Once stuck in the sand, the only maneuver to attempt is to engage reverse gear and gently back on your tracks, taking advantage of the previously dug tracks, until you reach a more compact stretch of sand. From there, you start again, again dosing the throttle gently, trying to take advantage of the engine in order to float, or looking for another trajectory.
Even the standing start in the sand has its little secrets. In the start it is essential to use ratios that are not too short, so recommended a reduced 2nd/3rd, quickly releasing the clutch (not to run the risk of burning it in a few seconds), working only with the throttle very gently, increasing the engine revs slowly. All this is done to avoid at the start to create that small pothole, between the tire and the sand, which the use of the gas excessively can easily make bigger and bury the off-road car.

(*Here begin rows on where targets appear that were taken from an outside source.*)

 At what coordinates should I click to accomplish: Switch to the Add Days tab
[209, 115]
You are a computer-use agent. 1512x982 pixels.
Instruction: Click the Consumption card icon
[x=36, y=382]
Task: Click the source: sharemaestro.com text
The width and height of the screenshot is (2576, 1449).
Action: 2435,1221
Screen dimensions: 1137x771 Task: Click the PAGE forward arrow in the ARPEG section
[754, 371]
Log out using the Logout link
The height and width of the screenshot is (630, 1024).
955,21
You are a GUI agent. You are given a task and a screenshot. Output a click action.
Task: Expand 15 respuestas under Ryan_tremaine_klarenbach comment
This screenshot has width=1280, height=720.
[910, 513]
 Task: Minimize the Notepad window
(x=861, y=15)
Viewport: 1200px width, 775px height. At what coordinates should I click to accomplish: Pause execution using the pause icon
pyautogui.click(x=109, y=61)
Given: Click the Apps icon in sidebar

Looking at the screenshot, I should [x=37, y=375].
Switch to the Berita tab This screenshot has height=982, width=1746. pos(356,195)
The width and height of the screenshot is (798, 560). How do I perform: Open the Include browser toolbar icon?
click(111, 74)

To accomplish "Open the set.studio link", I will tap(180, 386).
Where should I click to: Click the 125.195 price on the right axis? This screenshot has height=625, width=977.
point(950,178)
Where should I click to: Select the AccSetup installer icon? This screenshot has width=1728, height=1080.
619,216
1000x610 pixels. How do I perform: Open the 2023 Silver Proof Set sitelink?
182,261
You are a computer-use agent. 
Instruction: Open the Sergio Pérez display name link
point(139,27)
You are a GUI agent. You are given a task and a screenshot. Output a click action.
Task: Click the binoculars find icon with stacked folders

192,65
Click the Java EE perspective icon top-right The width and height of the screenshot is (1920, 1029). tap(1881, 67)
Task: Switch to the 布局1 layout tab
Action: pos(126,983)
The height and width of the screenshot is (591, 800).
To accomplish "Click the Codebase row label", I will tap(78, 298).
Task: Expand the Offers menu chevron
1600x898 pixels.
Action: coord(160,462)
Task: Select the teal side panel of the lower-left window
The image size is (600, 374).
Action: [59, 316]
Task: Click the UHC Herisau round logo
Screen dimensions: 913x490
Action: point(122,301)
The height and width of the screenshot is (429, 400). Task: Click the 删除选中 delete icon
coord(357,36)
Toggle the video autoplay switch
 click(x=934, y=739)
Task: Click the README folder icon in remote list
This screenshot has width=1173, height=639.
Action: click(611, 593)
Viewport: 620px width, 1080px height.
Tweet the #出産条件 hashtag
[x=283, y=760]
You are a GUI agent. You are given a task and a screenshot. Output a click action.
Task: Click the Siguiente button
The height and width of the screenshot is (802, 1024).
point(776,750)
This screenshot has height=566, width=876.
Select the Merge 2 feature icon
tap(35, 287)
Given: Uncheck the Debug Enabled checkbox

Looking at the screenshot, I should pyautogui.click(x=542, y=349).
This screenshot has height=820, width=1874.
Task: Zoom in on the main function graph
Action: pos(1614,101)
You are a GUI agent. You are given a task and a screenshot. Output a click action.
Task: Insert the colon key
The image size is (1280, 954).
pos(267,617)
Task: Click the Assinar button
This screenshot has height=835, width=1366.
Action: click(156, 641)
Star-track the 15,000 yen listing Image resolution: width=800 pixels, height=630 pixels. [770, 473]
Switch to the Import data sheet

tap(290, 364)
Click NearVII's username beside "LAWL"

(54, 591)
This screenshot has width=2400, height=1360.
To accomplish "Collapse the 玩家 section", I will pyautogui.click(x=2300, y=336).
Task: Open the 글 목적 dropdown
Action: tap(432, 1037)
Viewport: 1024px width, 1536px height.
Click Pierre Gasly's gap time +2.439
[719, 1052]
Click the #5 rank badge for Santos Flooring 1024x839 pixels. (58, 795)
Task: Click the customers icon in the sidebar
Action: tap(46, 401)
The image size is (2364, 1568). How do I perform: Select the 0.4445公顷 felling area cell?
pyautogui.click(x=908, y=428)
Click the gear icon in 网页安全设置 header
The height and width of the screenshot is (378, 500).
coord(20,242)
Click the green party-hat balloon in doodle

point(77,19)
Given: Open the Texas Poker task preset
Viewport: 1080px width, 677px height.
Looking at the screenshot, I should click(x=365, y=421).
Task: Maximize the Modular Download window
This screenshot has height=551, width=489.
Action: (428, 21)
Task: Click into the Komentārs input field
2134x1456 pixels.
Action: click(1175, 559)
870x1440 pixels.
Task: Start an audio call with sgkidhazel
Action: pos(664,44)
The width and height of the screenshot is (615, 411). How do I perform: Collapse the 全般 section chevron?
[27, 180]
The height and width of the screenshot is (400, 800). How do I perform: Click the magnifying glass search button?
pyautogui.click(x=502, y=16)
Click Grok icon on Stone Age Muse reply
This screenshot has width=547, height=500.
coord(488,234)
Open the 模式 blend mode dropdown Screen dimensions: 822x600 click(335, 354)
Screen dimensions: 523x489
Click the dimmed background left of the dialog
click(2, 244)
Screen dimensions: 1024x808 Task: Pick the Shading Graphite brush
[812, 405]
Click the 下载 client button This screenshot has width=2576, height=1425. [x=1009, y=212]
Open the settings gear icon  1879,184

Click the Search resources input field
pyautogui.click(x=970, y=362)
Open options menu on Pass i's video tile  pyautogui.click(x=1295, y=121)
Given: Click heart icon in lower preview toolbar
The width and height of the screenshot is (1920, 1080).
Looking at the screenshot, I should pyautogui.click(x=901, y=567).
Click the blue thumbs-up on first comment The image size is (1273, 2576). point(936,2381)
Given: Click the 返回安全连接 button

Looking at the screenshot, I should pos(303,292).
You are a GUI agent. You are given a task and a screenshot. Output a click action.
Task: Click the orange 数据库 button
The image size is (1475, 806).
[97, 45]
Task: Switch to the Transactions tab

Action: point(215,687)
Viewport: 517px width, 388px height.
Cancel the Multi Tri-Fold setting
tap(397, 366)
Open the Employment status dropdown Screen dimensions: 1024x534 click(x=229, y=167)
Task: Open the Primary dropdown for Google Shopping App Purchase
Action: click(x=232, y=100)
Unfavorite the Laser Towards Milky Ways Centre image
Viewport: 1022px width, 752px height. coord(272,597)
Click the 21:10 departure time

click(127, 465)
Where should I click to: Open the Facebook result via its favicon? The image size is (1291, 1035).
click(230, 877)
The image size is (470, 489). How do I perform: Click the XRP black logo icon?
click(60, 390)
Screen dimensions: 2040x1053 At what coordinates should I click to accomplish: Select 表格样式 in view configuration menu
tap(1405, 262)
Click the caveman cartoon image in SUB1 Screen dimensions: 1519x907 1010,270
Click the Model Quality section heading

- Snatch straps – this will require a second vehicle, but it’s always useful to bring one along for other rescuing others or being rescued. You attach the strap to the recovery point of the bogged car and use the other vehicle to drag it out of the sand.
- Lifting shackles – you will need some rather strong tow shackles that can handle heavy weight lifting. You use these to attach your snatch strap to your recovery point.
- Sand ladder recovery boards – you place these under your wheels after you clear the sand beneath them so that you can get out. Kind of a portable pavement, useful in any kind of off-road environment, but essential on sand.
- Long handled shovel – so that you can start digging and try to get as much sand out of the way. Clear the back wheels first and attempt to drive backwards. Any sturdy shovel will do, but make sure to wear gloves if they have a metal handle as they can get hot in the sun.
- Plenty of water – you are likely to spend hours working hard in a hot beach or desert, so remember to stay hydrated.